Voordat je de overdracht voltooit, zie je een disclaimer met een lijst van wat er zal gebeuren nadat de automatisering is overgedragen. De gebeurtenissen in de disclaimer kunnen variëren, afhankelijk van de automatiseringsstappen (bijvoorbeeld, als er actieve uitstaande uitvoeringen zijn, als er een integratie is geïnstalleerd en gebruikt in een automatisering).
Zorg ervoor dat je deze disclaimer zorgvuldig leest voordat je verdergaat.
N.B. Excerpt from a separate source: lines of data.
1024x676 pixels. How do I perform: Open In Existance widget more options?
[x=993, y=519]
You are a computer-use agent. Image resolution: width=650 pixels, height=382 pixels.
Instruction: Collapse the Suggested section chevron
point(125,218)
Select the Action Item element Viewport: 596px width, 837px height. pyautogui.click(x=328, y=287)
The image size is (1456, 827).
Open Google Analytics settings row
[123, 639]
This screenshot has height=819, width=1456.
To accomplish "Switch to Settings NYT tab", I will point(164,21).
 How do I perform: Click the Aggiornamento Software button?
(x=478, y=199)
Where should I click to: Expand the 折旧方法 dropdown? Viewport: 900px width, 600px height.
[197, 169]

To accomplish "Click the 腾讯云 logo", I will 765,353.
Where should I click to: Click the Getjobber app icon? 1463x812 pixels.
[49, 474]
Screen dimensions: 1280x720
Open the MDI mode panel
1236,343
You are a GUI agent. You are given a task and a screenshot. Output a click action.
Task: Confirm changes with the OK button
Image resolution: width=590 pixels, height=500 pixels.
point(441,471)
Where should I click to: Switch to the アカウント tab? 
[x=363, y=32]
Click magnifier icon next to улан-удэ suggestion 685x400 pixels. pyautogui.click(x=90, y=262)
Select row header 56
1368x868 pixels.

Als je uitstaande uitvoeringen voor die automatisering hebt, kun je ze allemaal annuleren door het selectievakje aan te vinken. Bijv., als de automatisering is geconfigureerd om een e-mail 5 dagen na een trigger te verzenden en die uitvoeringen nog in uitvoering zijn, worden ze geannuleerd en wordt de e-mail niet verzonden.
Zodra de automatisering is overgedragen, verschijnt deze in de lijstweergave van automatiseringen van de ontvangende eigenaar. De overgedragen automatisering is gedeactiveerd, zodat de ontvangende eigenaar deze kan bekijken en indien nodig kan oplossen.
De automatisering krijgt een overgedragen label toegevoegd om aan te geven dat deze is overgedragen.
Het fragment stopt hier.